Duplicate the items between the lines holding "Click the Zurück back arrow icon" and "pyautogui.click(x=832, y=359)", inclusive.

Rows on where targets appear
----------
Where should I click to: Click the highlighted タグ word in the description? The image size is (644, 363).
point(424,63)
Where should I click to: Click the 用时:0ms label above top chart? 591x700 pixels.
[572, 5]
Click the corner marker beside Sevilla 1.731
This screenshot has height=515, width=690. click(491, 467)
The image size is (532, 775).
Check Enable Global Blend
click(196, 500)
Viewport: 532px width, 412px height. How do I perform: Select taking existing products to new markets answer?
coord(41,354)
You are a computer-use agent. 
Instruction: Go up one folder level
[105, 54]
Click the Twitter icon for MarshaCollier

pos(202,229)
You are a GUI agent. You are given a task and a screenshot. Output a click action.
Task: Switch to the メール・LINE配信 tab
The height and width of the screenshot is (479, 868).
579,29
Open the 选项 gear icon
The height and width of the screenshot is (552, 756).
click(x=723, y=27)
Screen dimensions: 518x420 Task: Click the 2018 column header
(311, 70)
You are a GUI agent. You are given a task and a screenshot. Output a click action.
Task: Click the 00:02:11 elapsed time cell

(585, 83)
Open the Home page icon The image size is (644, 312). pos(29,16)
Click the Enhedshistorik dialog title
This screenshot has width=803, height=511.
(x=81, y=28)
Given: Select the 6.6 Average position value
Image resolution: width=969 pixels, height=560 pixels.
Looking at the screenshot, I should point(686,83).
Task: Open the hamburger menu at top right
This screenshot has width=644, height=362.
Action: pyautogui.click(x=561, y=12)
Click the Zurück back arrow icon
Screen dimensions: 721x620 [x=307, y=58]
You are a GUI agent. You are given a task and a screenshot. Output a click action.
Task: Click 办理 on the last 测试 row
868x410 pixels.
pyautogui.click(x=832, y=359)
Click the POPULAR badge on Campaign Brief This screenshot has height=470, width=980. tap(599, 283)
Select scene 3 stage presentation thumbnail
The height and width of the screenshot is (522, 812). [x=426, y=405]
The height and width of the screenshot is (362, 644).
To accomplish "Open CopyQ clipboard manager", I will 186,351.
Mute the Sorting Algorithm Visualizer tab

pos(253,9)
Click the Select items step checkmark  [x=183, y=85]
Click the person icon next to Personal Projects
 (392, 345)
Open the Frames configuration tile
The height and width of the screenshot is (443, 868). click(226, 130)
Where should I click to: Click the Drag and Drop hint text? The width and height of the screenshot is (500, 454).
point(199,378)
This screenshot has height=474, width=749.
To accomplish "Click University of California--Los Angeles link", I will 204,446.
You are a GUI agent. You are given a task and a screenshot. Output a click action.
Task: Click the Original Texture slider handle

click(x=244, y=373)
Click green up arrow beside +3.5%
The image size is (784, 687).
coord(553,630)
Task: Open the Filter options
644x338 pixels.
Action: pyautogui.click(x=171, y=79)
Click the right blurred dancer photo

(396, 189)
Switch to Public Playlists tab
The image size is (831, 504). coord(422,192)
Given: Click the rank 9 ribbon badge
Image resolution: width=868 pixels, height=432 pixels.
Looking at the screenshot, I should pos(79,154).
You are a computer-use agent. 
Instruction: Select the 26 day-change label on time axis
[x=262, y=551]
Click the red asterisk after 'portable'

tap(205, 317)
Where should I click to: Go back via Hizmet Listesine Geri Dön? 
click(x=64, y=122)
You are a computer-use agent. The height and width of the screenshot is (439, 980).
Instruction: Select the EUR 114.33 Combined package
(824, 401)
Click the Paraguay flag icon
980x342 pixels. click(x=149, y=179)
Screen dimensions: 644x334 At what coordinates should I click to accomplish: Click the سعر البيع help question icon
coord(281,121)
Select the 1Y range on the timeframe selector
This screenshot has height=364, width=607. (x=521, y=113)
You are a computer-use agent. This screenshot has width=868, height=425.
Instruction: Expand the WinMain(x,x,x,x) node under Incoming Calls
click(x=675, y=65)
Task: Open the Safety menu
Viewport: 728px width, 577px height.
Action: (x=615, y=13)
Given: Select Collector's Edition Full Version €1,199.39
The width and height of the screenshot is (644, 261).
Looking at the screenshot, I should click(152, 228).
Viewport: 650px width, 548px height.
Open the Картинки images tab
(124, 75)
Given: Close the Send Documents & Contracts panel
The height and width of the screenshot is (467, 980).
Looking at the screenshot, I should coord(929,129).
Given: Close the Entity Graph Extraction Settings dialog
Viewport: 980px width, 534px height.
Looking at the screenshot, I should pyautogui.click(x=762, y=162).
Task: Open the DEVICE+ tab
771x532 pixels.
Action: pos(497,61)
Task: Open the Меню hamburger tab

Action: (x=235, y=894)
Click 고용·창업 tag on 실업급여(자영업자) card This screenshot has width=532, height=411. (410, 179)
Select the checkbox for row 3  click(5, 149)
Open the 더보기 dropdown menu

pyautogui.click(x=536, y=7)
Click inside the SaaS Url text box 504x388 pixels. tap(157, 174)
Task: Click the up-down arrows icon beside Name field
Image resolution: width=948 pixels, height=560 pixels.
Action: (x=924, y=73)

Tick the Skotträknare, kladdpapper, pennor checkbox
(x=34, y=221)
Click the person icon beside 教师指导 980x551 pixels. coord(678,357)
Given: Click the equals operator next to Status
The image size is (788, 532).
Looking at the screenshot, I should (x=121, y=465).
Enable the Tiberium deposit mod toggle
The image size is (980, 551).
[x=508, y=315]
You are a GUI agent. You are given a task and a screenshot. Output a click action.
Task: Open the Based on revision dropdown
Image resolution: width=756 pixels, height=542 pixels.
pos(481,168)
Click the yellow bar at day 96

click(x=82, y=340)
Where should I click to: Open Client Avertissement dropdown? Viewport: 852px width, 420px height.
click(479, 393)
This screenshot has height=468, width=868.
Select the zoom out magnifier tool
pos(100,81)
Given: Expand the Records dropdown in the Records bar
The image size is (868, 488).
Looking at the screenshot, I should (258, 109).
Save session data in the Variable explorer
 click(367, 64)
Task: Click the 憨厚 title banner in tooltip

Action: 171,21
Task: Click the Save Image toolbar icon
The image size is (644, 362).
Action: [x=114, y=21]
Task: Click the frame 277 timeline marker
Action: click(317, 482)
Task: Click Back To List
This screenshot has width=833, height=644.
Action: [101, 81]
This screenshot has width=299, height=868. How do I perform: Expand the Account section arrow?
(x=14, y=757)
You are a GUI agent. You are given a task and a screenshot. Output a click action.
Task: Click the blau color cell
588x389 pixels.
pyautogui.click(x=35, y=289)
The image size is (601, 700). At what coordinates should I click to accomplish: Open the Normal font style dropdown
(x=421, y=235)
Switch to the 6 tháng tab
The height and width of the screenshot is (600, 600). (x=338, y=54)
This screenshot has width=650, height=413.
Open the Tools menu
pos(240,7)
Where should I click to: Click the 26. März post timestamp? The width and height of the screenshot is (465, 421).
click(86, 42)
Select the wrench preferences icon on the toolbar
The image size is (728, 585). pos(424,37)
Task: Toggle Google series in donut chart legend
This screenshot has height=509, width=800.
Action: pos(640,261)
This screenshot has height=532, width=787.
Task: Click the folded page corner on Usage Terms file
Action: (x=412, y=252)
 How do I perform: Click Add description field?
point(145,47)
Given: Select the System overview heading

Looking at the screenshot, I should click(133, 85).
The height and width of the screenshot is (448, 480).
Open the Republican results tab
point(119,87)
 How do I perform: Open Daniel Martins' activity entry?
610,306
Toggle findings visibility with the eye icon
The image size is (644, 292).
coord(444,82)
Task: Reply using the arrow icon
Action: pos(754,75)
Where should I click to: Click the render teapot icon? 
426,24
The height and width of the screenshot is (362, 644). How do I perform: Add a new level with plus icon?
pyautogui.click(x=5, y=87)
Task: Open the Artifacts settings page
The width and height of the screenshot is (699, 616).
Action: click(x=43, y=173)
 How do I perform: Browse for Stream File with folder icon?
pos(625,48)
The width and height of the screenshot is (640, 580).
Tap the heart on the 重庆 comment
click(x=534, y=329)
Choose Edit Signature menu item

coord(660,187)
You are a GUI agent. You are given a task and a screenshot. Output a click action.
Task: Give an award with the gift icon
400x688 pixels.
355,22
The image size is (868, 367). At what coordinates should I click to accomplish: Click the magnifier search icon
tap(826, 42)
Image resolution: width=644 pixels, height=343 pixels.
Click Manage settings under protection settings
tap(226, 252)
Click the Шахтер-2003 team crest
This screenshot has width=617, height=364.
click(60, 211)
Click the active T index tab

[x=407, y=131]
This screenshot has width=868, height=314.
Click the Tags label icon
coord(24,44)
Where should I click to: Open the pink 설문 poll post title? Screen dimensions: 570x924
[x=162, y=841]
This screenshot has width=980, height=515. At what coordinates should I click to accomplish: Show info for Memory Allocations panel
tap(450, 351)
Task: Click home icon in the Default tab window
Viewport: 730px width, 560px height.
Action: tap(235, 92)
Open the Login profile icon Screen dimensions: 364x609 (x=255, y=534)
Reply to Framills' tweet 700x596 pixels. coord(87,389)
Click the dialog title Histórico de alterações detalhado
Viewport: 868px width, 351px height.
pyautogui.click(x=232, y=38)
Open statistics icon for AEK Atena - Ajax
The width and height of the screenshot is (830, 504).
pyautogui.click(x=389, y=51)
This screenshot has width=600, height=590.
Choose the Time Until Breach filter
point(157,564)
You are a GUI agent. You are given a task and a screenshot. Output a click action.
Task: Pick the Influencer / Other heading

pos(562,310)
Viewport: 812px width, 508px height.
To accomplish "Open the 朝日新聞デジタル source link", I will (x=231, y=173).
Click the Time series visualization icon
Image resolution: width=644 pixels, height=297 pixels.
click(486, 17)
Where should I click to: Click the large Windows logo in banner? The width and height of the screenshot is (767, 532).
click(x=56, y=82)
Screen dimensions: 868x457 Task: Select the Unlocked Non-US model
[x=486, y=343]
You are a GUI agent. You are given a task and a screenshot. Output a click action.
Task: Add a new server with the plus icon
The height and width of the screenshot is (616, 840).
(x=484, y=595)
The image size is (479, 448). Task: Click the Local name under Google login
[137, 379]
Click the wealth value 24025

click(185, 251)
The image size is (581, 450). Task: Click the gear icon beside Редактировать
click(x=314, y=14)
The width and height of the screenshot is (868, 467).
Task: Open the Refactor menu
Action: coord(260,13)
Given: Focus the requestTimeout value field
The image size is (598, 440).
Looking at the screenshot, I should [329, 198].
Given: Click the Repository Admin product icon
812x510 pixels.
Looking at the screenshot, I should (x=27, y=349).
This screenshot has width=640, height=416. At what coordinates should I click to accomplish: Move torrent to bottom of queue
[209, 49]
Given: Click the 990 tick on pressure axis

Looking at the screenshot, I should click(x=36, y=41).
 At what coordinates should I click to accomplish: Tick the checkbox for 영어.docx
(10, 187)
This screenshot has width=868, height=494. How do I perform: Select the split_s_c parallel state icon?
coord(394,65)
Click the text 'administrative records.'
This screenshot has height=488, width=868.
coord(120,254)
----------
Solution to the problem =
Click the Zurück back arrow icon
Screen dimensions: 721x620 [x=307, y=58]
You are a GUI agent. You are given a task and a screenshot. Output a click action.
Task: Click 办理 on the last 测试 row
868x410 pixels.
pyautogui.click(x=832, y=359)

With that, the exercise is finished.